Memory (Chapter 7). Working memory persists across the long-running workflow (durable, not in-process). Episodic memory captures the workflow’s prior runs and outcomes. Semantic memory: domain-specific (drug interactions, financial regulations, regulatory frameworks), curated.

Because these workflows wait days for milestone approvals, the operational requirement is state hydration, or suspend-and-resume: the agent’s process terminates entirely during the wait, and when the approval webhook fires, the orchestrator spins up fresh compute, hydrates the agent’s context from the durable working-memory store, and resumes the trace where it left off. The agent is, in effect, an ordinary asynchronous distributed workflow that happens to call a model.

Skills (Chapter 10). Workflow-specific skills loaded for the run. Compliance skills for regulated steps. Format and style skills for the final deliverable.

Defended failure modes (Chapter 11). Plan drift (replan triggers re-approval); state corruption (each milestone is a saga with rollback); audit gap (full trace required by regulator); drift across long runs (replay-tested against prior milestone outputs).

Compositional payoff. Long-running tasks are well-served by the discipline of explicit plans, milestone approvals, and strong audit: the plan is approved before any work happens, and each milestone is a saga with a tested compensating action.

Reading across vignettes

Several commitments recur across all six vignettes: bounded autonomy is always present, with axes tuned to the task; governance is always structural, with the specific gates varying by domain; memory is always tiered, with scoping at the gateway; trace discipline is always full on flagged sessions; and skills are used where they fit naturally, never as escape hatches around the architecture.

What is absent is as telling as what is present. Peer multi-agent coordination appears only in Vignette 5, and there only because the domains are genuinely separate. Five of six vignettes are single-agent or orchestrator-worker. Debate, swarm, auction, and Tree-of-Thought do not appear at the system level, a specialized worker might use Tree-of-Thought internally for a narrow search task, but it is not a macro-orchestration shape. This is the empirical face of the caution developed in Chapter 3 and Chapter 9: the production shapes that hold up are the simpler ones, governed and bounded carefully, and the flashier coordination patterns have narrow real applicability.

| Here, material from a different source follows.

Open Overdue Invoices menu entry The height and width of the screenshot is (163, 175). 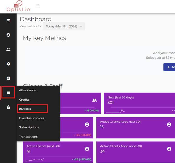click(x=32, y=118)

Vignettes are not templates

These vignettes are deliberately architectural, not implementation-ready. A reader implementing a system in the same domain should expect to:

The architecture is the constant; the specifics are the variable. Treating these vignettes as templates and copying them verbatim would be the same mistake as treating GoF’s structural patterns as runnable code.

Summary

Six system architectures, each composed from the patterns and disciplines developed in earlier chapters. The structural commitments are recognizable across all six: bounded autonomy, structural governance, tiered identity-scoped memory, trace discipline, and skills where they fit. The variation is in domain specifics. Chapter 17 turns from these sketches to a single system worked end-to-end, the ultimate vignette, before Chapter 18 takes up the operational concerns that turn any of these architectures into running systems.